En cette nuit de pleine lune d’août; je viens partager avec vous un des deux longs poèmes que j’ai écrits pendant le confinement. Il m’a été inspiré par le livre Gardiennes de la lune de Stéphanie Lafranque et mes travaux en cours sur le(s) corps de(s) femme(s). J’ai évoqué ce livre et ces inspirations dans cette précédente note de blog.
C’est un poème qui fera d’abord et avant tout partie de ce projet au long cours entamé il y a un peu plus de dix ans et qui devrait aboutir à un diptyque poétique sur les corps et les luttes des femmes.
Cependant, une fois écrit, j’ai trouvé qu’il entrait particulièrement en résonance avec les discussions que j’avais eues avec Virginie Biraud concernant Scansions animales, création en cours de la Cie Tchaka.

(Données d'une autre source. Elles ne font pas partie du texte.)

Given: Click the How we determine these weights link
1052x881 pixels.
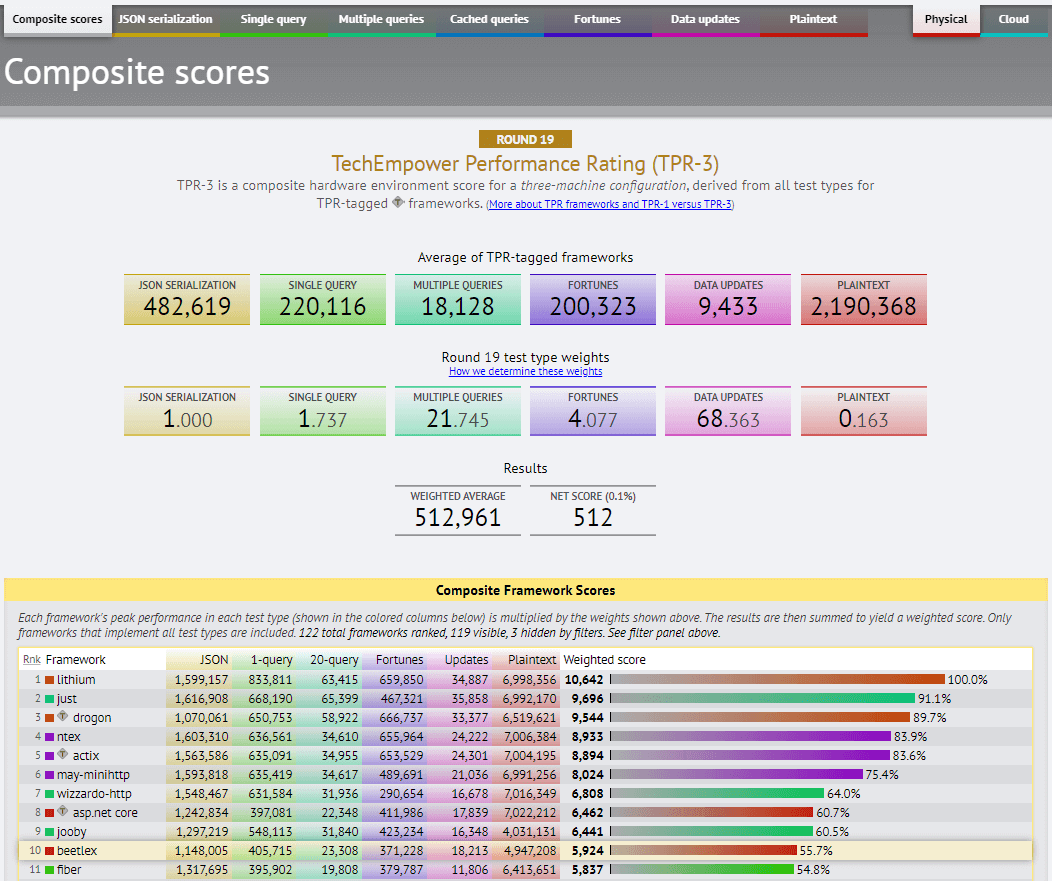Looking at the screenshot, I should click(x=525, y=371).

J’en ai donc fait un premier enregistrement audio que la compagnie a utilisé lors de la Jam poé-dansée qui a eu lieu il y a un mois à l’ATN à Bègles. Cet enregistrement avait été fait au son de mon bon vieux tam-tam qui m’accompagne depuis bien longtemps. Mais j’ai désormais reçu l’instrument de musique que j’avais imaginé dès le départ comme compagnon pour ce poème : un tambour chamanique. Je vous livrerai bientôt un nouvel enregistrement sur ma page SoundCloud. Et bien évidemment, ce texte et cet accompagnement prendront une autre dimension quand ils seront exécutés sur scène en direct en temps opportun.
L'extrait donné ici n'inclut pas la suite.